Obedecí. Entonces me dijo que me levantaba el castigo.
El lunes por la mañana un estudiante mensajero interrumpió mi clase de historia diciendo que debía presentarme en el despacho del director inmediatamente. No podía adivinar qué era lo que había hecho esta vez. Atravesé el corredor con paso inseguro y encontré al director y a la señorita Driscoll sentados a la gran mesa ovalada de conferencias. El director tenía en sus manos mi ensayo sobre Teodoro Roosevelt. Me preguntó:
—¿De dónde sacó usted esta información?
Se lo dije. Entonces miró a la señorita Driscoll e hizo un leve ademán de asentimiento con la cabeza. La maestra exclamó:
—Va usted a concursar por la Medalla Roosevelt. ¡Tenemos mucho que hacer!
Durante las dos semanas siguientes me reuní regularmente con la señorita Driscoll, en compañía de los demás finalistas. La víspera del concurso, por la tarde, la señorita Driscoll nos dijo:
—Bien, ya no podemos hacer nada más. ¡Qué tengan todos mucha suerte y no dejen de ponerse mañana su mejor traje!
Aun cuando yo no tenía traje, mi madre era una mujer preparada para cualquier situación imprevista. Subió al desván y poco después había confeccionado un par de pantalones de golf de la época de "los veintes", propiedad de mi padre, y una chaqueta de lana que había pertenecido a mi hermana.
Protesté porque la chaqueta se abrochaba del lado contrario y porque los pantalones me quedaban demasiado grandes. Mi madre no pudo contestar: tenía la boca llena de alfileres. Aquella noche, mientras soñaba caprichosamente con los datos y acontecimientos de la vida de Teodoro Roosevelt, tuve la impresión de que estaba encendida una luz en la cocina. Por la mañana, los pantalones me venían bien; la chaqueta tenía otra forma.

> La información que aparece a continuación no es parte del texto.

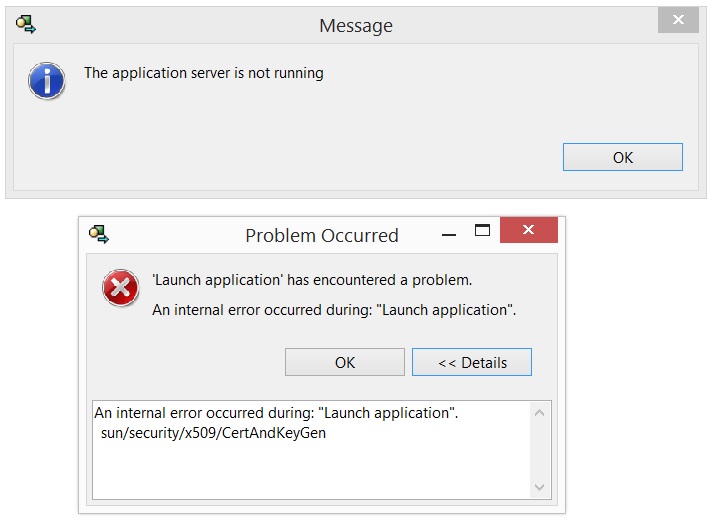Viewport: 723px width, 523px height.
Task: Click the details pane scrollbar track
Action: click(540, 450)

Unas horas después, cuando avanzaba de cara al auditorio, vi a mi madre, a mi padre y al Dr. Berkson sentados en la primera fila. También vi a los jueces: el director de la escuela del distrito vecino, el señor Wilson, rector de una iglesia situada a dos calles, y el vicepresidente del banco de ahorros local.
Me aclaré la garganta y empecé, tal y como la señorita Driscoll me había enseñado:
"Señor director, dignos maestros, honorables padres, distinguidos invitados y compañeros: Los grandes hombres viven para siempre. Los hechos de nuestros ilustres caudillos constituyen una inspiración para todos los que les siguen. Teodoro Roosevelt, nacido el 27 de octubre de 1858... "
He olvidado el resto de mi alocución. Recuerdo que cuando el señor Wilson me entregó el primer premio —"Por su excelente declamación del tema Teodoro Roosevelt"—, al adelantarme a recibirlo, se me desprendió la valenciana de la pierna derecha de mis pantalones y se deslizó hasta el piso de la plataforma. Miré hacia mi madre, pero ella, por alguna razón desconocida, miraba al techo y aplaudía con entusiasmo; mi padre se encogía al recibir el vigoroso apretón de manos del Dr. Berkson; la señorita Driscoll, sentada detrás de ellos, garrapateaba furiosamente en una libreta de apuntes amarilla. Comprendí que al día siguiente conocería mis errores con todo detalle. También comprendí que el 27 de octubre iba a ser una fecha que recordaría toda mi vida.